Early in the session, there was clear bipartisan support for the GAMC bill that Murphy had officially authored in the house. By mid-February, both the House and Senate passed GAMC funding with overwhelming support, but Pawlenty vetoed it.

Both chambers moved to override the veto, but this time House Republicans stood with the governor. That set the stage for more negotiations with Ludeman and Pawlenty staffers.

“We had an open dialogue going,” Murphy says. By March 5, all parties had agreed on a bill. Sure, it was scaled back from $284 million to $164 million, and many noted that the news of the deal was, in Berglin’s words, “bittersweet.”
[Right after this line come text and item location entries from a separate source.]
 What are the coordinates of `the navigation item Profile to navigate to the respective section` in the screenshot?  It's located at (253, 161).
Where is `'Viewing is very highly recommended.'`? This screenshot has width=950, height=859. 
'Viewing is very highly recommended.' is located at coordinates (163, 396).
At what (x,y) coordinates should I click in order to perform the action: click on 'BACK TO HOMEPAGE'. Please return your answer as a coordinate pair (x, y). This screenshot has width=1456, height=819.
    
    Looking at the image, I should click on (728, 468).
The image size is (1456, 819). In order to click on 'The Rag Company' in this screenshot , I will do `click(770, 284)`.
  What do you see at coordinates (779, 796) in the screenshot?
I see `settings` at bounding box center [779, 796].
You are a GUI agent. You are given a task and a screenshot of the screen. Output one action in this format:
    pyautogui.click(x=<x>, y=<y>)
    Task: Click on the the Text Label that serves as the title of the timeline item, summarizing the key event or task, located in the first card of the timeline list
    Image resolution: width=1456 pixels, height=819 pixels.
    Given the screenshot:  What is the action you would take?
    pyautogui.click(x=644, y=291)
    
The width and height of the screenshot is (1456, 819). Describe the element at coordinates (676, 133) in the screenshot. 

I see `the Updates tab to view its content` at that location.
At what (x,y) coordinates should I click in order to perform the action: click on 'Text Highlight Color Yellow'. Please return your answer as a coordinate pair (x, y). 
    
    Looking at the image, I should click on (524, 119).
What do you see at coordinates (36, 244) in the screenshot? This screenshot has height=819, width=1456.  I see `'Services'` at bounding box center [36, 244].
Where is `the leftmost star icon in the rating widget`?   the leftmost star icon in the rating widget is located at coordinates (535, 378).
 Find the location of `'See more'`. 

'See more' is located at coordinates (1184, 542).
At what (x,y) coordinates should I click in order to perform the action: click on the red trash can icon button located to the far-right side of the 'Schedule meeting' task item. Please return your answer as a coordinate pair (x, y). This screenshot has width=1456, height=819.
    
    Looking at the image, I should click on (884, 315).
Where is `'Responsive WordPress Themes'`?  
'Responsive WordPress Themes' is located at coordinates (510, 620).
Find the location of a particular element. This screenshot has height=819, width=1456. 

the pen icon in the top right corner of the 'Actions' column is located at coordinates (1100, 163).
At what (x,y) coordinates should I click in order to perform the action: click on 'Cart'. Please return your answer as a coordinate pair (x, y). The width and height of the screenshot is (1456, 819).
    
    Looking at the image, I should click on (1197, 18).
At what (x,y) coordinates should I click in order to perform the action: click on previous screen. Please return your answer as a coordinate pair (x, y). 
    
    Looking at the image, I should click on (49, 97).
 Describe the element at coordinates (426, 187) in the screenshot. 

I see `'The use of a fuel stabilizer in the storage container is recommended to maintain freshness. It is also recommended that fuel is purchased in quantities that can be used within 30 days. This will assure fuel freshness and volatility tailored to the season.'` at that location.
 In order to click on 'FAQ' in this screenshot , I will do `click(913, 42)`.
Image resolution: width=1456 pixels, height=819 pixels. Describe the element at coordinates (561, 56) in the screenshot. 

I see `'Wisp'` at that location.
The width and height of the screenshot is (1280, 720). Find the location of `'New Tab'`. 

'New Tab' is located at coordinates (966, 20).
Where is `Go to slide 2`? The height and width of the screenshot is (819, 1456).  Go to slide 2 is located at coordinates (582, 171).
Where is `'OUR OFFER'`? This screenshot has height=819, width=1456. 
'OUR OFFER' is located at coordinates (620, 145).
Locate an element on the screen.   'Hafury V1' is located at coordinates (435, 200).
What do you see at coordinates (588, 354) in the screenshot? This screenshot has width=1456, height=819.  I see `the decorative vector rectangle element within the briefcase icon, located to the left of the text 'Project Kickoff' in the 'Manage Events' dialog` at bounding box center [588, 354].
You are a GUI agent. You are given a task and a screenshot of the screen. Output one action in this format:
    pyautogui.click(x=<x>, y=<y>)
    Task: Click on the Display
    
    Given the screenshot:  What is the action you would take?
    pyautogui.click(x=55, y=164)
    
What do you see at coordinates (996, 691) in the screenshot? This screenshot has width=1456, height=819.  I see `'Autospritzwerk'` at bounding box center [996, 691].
There were a number of other compromises and technical changes in the final version. Murphy herself says the bill is “woefully underfunded,” and seems uncertain if the program will fly as is. Further, in her view, there’s far too much financial pressure on providers.

“But I got to know a lot of people in moving this through,” she says. “GAMC people. I got pretty close, in terms of my affection for them and my concern for them. I worried about making mistakes that would hurt them, or the caucus, or the House. It was a lot of pressure. But there was a lot of joy.”

Most of her colleagues figure she’ll get another chance at big pieces of legislation. Dean notes that Murphy “appeals to her base,” and Abeler says that “she’s comfortable with the voters in her district. She’s on sure ground, so she can focus on lawmaking and settle in.”

Of course, that may mean more pressure in the future as well. “Even before this, I saw her as a leader in our caucus,” Majority Leader Sertich says. “She brings a human element to it. I think the rest of the state can see now what she’s capable of. I expect bigger and better things from her.”